Sandøy Church (Sandøy kyrkje) is a parish church of the Church of Norway in Ålesund Municipality in Møre og Romsdal county, Norway. It is located on the small island of Sandøya. It is one of the two churches for the Sandøy parish which is part of the Nordre Sunnmøre prosti (deanery) in the Diocese of Møre. The white, wooden church was built in an octagonal design in 1812 using plans drawn up by an unknown architect. The church seats about 250 people.

==History==
The earliest existing historical records of the church date back to 1589, but it was an old, dilapidated building by that time. At that time, it was located on the eastern coast of the island of Sandøya and originally the church was an annex chapel to the main Aukra Church in the Aukra prestegjeld. Since this annex church was built on a rocky island, there was no graveyard surrounding the church. Parishioners had to travel to Aukra Church to bury their dead.

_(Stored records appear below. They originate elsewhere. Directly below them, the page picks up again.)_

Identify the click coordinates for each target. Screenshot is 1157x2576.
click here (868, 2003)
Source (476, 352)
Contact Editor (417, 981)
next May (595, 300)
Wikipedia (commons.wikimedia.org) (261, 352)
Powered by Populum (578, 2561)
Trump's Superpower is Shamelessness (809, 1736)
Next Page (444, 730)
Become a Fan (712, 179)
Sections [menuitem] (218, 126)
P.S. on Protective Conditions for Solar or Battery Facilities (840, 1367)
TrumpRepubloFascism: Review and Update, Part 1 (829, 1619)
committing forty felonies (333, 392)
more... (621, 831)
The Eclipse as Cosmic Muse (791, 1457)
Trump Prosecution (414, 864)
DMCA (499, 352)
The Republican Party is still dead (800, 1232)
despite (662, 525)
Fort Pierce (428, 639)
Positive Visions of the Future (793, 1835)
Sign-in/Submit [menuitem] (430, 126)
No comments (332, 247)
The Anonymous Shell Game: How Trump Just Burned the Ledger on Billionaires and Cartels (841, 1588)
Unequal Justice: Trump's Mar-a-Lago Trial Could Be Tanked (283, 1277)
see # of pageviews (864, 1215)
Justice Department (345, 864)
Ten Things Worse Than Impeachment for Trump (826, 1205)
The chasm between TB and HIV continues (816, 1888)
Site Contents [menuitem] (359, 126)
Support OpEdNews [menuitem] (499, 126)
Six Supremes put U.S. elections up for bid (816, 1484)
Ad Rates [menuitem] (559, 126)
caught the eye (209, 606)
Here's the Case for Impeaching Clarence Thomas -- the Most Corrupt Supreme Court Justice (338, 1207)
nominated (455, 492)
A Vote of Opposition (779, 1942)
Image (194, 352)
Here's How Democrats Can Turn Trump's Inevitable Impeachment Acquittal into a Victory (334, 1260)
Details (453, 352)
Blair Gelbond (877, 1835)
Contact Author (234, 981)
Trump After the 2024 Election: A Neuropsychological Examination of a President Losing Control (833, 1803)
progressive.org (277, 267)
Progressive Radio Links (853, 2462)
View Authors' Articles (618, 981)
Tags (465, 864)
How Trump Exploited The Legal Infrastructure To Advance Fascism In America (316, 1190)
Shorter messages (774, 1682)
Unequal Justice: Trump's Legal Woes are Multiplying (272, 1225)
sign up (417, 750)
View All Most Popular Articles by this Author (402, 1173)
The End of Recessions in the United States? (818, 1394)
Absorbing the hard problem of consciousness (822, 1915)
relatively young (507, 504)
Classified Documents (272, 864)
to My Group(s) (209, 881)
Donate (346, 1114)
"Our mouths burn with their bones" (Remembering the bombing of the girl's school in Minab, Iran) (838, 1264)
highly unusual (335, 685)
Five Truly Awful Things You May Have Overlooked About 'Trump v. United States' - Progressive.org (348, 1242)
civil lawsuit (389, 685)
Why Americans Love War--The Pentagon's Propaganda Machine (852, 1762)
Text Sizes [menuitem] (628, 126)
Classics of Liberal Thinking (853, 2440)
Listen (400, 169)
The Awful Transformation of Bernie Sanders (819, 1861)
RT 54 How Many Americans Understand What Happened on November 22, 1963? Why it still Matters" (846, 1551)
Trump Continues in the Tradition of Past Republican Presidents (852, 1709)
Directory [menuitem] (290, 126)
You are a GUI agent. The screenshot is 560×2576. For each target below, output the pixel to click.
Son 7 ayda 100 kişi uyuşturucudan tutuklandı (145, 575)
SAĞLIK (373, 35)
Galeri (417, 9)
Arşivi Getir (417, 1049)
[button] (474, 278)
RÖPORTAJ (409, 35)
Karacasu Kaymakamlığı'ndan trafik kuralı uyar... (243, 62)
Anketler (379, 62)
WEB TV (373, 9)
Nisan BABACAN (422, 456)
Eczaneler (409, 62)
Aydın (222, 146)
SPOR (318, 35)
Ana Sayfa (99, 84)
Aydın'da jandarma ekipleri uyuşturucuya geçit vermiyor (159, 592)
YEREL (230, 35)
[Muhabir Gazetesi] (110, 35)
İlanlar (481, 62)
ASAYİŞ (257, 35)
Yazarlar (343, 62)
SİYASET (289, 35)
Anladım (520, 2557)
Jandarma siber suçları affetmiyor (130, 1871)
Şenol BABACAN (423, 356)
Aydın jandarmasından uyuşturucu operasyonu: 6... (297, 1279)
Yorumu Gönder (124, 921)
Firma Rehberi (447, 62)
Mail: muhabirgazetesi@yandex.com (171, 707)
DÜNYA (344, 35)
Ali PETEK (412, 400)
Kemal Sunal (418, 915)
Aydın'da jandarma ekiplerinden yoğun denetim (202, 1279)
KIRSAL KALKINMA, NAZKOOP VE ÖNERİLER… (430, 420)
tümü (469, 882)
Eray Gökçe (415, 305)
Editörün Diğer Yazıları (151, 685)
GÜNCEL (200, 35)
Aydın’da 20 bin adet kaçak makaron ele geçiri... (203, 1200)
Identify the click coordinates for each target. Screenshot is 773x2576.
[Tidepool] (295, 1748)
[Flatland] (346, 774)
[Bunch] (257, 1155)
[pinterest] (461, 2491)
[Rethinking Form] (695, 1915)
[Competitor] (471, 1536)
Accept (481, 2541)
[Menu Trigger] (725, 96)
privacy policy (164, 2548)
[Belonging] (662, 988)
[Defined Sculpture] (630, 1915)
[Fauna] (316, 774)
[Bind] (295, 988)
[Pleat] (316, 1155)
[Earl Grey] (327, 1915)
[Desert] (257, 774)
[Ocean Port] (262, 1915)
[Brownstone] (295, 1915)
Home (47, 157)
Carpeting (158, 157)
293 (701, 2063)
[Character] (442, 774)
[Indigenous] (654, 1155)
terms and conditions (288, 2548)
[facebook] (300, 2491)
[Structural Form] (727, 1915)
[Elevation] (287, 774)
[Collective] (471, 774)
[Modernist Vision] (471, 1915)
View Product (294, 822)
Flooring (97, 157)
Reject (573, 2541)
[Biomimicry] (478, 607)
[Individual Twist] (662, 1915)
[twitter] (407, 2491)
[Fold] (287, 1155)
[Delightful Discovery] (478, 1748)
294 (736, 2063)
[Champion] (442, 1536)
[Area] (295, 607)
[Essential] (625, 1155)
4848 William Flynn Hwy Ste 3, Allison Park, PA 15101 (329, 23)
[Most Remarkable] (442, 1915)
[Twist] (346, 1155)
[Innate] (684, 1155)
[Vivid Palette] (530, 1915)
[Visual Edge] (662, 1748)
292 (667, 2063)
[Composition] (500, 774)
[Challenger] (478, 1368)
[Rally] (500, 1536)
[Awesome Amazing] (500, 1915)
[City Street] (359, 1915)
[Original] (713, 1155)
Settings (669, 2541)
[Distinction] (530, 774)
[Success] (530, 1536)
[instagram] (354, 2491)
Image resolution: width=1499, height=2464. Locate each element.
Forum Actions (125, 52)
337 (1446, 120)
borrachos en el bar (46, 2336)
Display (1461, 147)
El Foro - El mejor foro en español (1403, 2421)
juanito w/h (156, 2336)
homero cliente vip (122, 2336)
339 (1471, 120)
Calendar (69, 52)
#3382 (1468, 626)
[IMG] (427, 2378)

During the 1600s, the church fell into disuse due to its poor condition, with residents using the churches on the neighboring islands of Harøya and Ona. In 1670, the church on Ona was damaged in a storm and then in 1708, the church in Ona was torn down and rebuilt on Sandøy, since the church there had long since been abandoned. The "new" Sandøy Church was in the same location where the historic building had once stood. In 1812, both the Sandøy Church and Harøy Church were in poor condition, so they both were torn down. To replace them, a single new church was constructed on the opposite side of the island of Sandøya (closer to Harøya island), about 630 m northwest of the former location. The new church was a timber-framed octagonal building. This new building was built on better ground, so it was able to have a graveyard around the church. The new church was consecrated on 20 September 1812.